Date 18 November 2017
Event ESMO Asia 2017 Congress
Session Poster lunch
Topics Central Nervous System Malignancies
Translational Research
Presenter Tsz Wai Rosita Pang
Citation Annals of Oncology (2017) 28 (suppl_10): x35-x38. 10.1093/annonc/mdx657
Authors T.W.R. Pang1, G. Fatseas1, M.E. Koina2, S. Adamson1, S. Wilkinson3, T. Chan-Ling1
  • 1Department Of Anatomy And Histology, Bosch Institute, University of Sydney, 2006 - Sydney/AU
  • 2Department Of Anatomical Pathology, , Act Pathology, The Canberra Hospital, 2605 - Canberra/AU
  • 3School Of Chemistry, Faculty Of Science, University of Sydney, 2006 - Sydney/AU



Glioblastoma Multiforme (GBM) is an aggressive brain cancer associated with high mortality. Current treatments including resection of 98% or more of the tumour result in median survival of less than 15 months. With such poor outcomes, innovative therapies are required. Ultrasmall Superparamagnetic Iron Oxide Nanoparticles (USPIONs) are emerging as potential treatments, however little is known on their effects on cells. Understanding interactions between USPIONs and GBM is critical in developing these therapies. The aim of this study is to investigate biological effects of USPION uptake on GBM cells in vitro.

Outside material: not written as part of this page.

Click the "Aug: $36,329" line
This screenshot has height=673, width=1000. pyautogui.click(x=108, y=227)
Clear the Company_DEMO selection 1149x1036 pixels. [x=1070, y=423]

CNS-1 cell cultures were exposed to 20µg/mL of USPIONs with a maghemite iron oxide cores, which mean core diameters are 10–15 nm. In order to measure the intake and the interaction of USPIONs on CNS-1, we have utilized different techniques including the transmission electron microscopy (TEM), iron quantification, mitochondrial membrane potential assay, Oxidative Stress Test, Mitochondrial Transition Pore Assay, flow cytometry, immunohistochemistry and western blotting.

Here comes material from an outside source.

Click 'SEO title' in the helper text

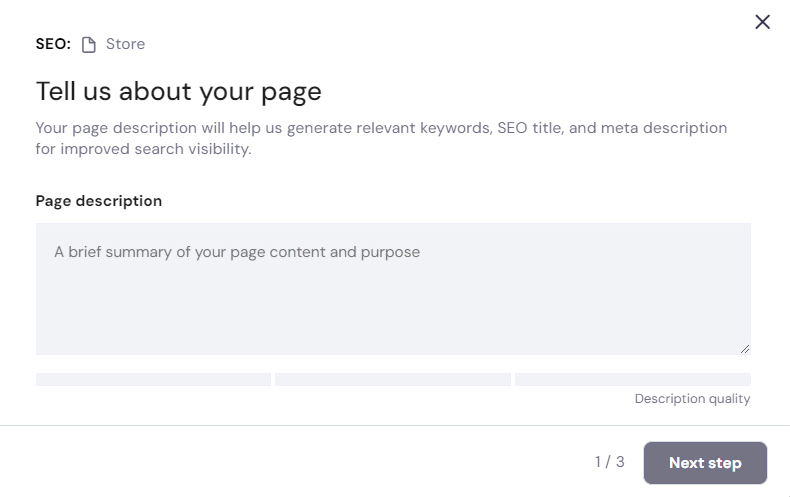530,128
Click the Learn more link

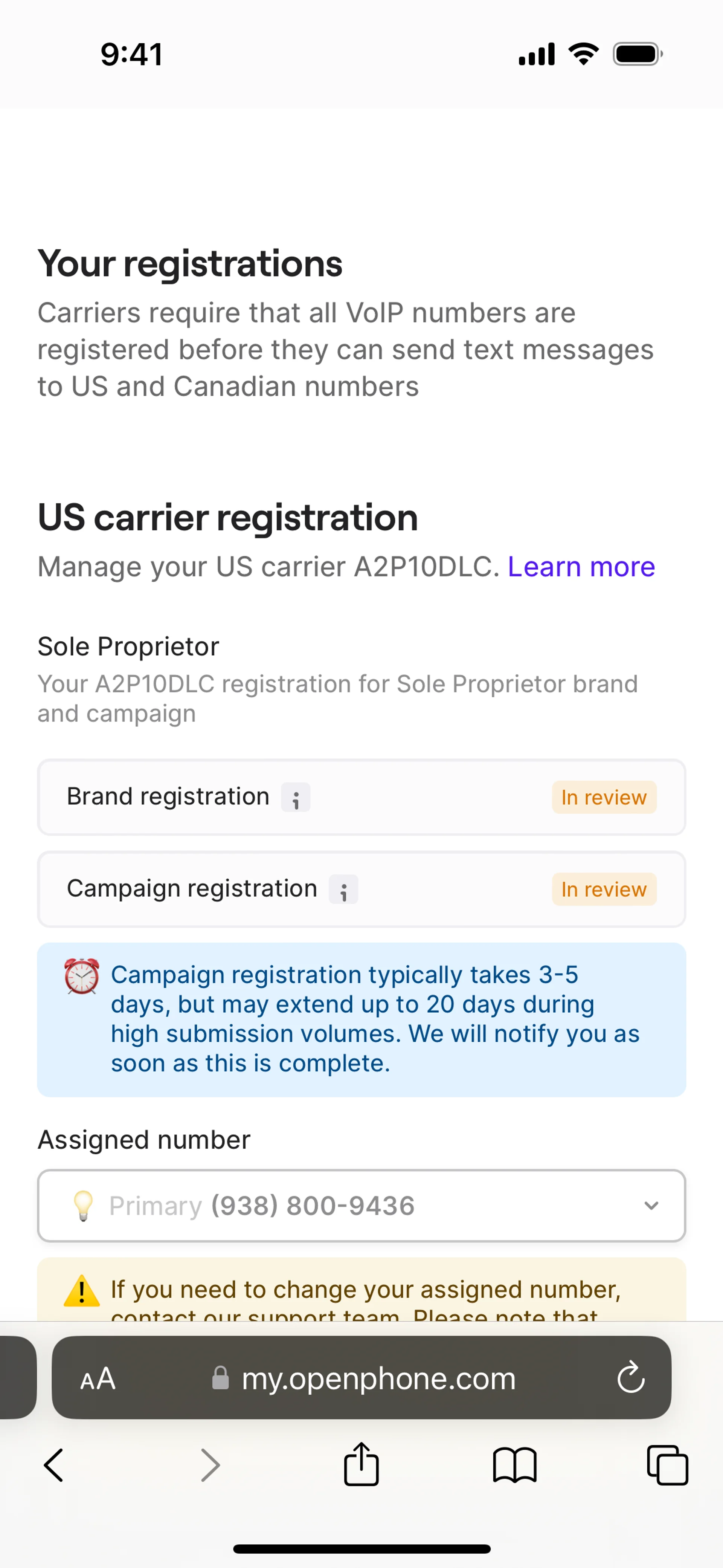(x=581, y=567)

Our results showed that USPIONs entered CNS-1 cells via clatherin coated pits which then became internalized in vacuoles. USPIONs induced Fenton Reaction, which potentially leads to the oxidative stress activating the Heat Shock Proteins (HSPs) protective mechanism. When this mechanism was overwhelmed, it led to a decrease in cell viability, however in due course, cells upregulated HSPs, re-activating these protective mechanisms which included the closure of mitochondrial permeability transition pore, limiting the release of pro-apoptotic cytochrome c, reducing oxidative stress and eventually recovering cell viability.


Ultrasmall superparamagnetic iron oxide nanoparticles interact with CNS-1, initiating the mitochondrial death pathway, however heat shock proteins are recruited, mitigating further apoptosis. Targeting CNS-1 protective mechanisms in conjunction with USPIONs exposure could induce a cytotoxic effect on CNS-1, providing insights for a novel therapy for this devastating disease.

Clinical trial identification

Legal entity responsible for the study

Tailoi Chan-Ling




All authors have declared no conflicts of interest.